El genio nacional jamás ha sido desbordado. La imitación jamás ha sustituido la libre creatividad. Siempre ha habido abundante energía para la [ p. 20 ] aceptación y reaplicación de la influencia recibida, por masiva que fuera. Es la gloria del Asia continental que su influencia sobre Japón siempre haya generado nueva vida e inspiración: es el honor más sagrado de la raza de Ama considerarse invencible, no solo en un sentido meramente político, sino aún más profundamente, como un espíritu vivo de libertad, en vida, pensamiento y arte.
Fue esta conciencia la que impulsó a la guerrera emperatriz Zhingu a desafiar los mares para proteger a los reinos tributarios de Corea frente al Imperio Continental. Fue esto lo que consternó al todopoderoso Yodai, de la dinastía Zui, al llamarlo «Emperador de la Tierra del Sol Poniente». Fue esto lo que desafió la arrogante amenaza de Kublai Khan en el apogeo de una victoria y conquista que trascendería los Urales hacia Moscú. Y es responsabilidad del propio Japón no olvidar jamás que, gracias a este mismo espíritu heroico, se enfrenta hoy a nuevos problemas, para los cuales necesita un mayor respeto por sí misma.
Los antiguos y sencillos ritos del Árbol, el Espejo y la Espada. El árbol al que se hace referencia es el Sakaki, o árbol de los dioses, del cual cuelgan piezas de brocado, seda, lino, algodón y papel, cortadas con diseños especiales. El Espejo y la Espada forman parte de la insignia imperial, entregada por la diosa del Sol a su nieto cuando este descendió sobre las islas. Los santuarios sintoístas solo contienen un espejo. La Espada, supuestamente extraída de la cola de un dragón abatido por Susasmo, el Dios de la Tormenta, es venerada especialmente en Atsuta.
Los templos de Isé e Idzumo. El templo de Isé es el santuario de la Diosa del Sol. Se encuentra en el distrito de Yamada, provincia de Isé, en el centro de Japón. El templo de Idzumo es el santuario de los descendientes del Dios de la Tormenta, quienes fueron soberanos de Japón antes de la llegada del nieto de la Diosa del Sol al país. Está situado en la provincia de Idzumo, en la costa norte de Japón. Los templos de Isé e Idzumo están construidos completamente de madera, y cada uno tiene dos emplazamientos alternativos, uno de los cuales se reconstruye, conservando su forma original, cada veinte años. El estilo sugiere una evolución de la arquitectura de la cabaña de bambú, o [ p. 22 ] la cabaña de troncos, que aún se puede ver en gran número en la costa sureste de Asia. No sugiere una tienda de campaña.

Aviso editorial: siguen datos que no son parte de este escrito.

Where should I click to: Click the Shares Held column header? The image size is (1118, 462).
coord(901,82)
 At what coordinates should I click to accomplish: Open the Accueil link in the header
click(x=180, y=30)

El estilo Kasuga en Nara. El estilo Kasuga es una evolución del estilo sintoísta de Isé e Idzumo. Se caracteriza por curvas muy delicadas que evocan, por un lado, las líneas rectas de la arquitectura Yamato y, por otro, las exuberantes curvas de lienzo de la arquitectura china.
La arrogante amenaza de Kublai Khan.—Kublai Khan, tras conquistar China, envió una embajada instando a Japón a rendirse. Una negativa tajante fue seguida por la invasión de algunas islas periféricas. Entonces, mientras los japoneses esperaban, protegiendo sus costas, se vio una gran nube elevarse por la noche desde el templo de Isé, y, en la tormenta resultante, la flota de los invasores, con sus diez mil barcos y un millón de hombres, fue completamente destruida; solo tres hombres escaparon con vida. Este fue el viento divino de Isé, y hasta el día de hoy cada secta afirma que fue despertado por el poder de su súplica. Esta es la única ocasión en la historia en la que los gobernantes de China adoptaron una política agresiva hacia Japón.